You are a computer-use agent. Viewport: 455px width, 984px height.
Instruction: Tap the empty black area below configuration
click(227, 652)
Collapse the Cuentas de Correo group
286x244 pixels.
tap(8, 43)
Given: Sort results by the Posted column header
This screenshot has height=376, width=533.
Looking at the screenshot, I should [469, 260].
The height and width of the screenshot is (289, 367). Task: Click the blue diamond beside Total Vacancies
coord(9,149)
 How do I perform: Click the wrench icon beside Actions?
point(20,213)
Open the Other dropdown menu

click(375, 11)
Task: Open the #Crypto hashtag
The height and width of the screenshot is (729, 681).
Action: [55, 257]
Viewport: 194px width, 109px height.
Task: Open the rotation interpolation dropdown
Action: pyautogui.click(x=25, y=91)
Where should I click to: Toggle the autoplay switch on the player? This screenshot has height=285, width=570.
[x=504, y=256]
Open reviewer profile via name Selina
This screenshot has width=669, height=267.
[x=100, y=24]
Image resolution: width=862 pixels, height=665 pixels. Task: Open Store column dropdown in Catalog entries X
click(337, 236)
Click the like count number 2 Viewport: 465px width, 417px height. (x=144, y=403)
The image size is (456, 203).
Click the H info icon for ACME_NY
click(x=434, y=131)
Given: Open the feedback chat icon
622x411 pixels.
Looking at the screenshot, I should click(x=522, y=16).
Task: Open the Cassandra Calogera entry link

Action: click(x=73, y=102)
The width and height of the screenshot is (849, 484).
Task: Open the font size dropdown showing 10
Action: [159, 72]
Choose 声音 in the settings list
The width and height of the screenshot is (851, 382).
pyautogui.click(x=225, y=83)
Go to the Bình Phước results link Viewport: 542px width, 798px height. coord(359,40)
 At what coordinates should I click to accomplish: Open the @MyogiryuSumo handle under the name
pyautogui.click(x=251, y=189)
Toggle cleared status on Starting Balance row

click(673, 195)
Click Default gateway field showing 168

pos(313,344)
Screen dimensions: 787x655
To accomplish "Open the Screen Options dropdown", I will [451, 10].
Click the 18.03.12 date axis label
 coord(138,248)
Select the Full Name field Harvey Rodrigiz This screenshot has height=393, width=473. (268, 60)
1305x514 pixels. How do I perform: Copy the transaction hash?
───
### EXERCISE DETAILS
If a line falls between the first line of the data above and the line holding "Given: Open the feedback chat icon", inclusive, retype it exactly; retype no other line.

### SOLUTION FOR THIS EXERCISE
You are a computer-use agent. Viewport: 455px width, 984px height.
Instruction: Tap the empty black area below configuration
click(227, 652)
Collapse the Cuentas de Correo group
286x244 pixels.
tap(8, 43)
Given: Sort results by the Posted column header
This screenshot has height=376, width=533.
Looking at the screenshot, I should [469, 260].
The height and width of the screenshot is (289, 367). Task: Click the blue diamond beside Total Vacancies
coord(9,149)
 How do I perform: Click the wrench icon beside Actions?
point(20,213)
Open the Other dropdown menu

click(375, 11)
Task: Open the #Crypto hashtag
The height and width of the screenshot is (729, 681).
Action: [55, 257]
Viewport: 194px width, 109px height.
Task: Open the rotation interpolation dropdown
Action: pyautogui.click(x=25, y=91)
Where should I click to: Toggle the autoplay switch on the player? This screenshot has height=285, width=570.
[x=504, y=256]
Open reviewer profile via name Selina
This screenshot has width=669, height=267.
[x=100, y=24]
Image resolution: width=862 pixels, height=665 pixels. Task: Open Store column dropdown in Catalog entries X
click(337, 236)
Click the like count number 2 Viewport: 465px width, 417px height. (x=144, y=403)
The image size is (456, 203).
Click the H info icon for ACME_NY
click(x=434, y=131)
Given: Open the feedback chat icon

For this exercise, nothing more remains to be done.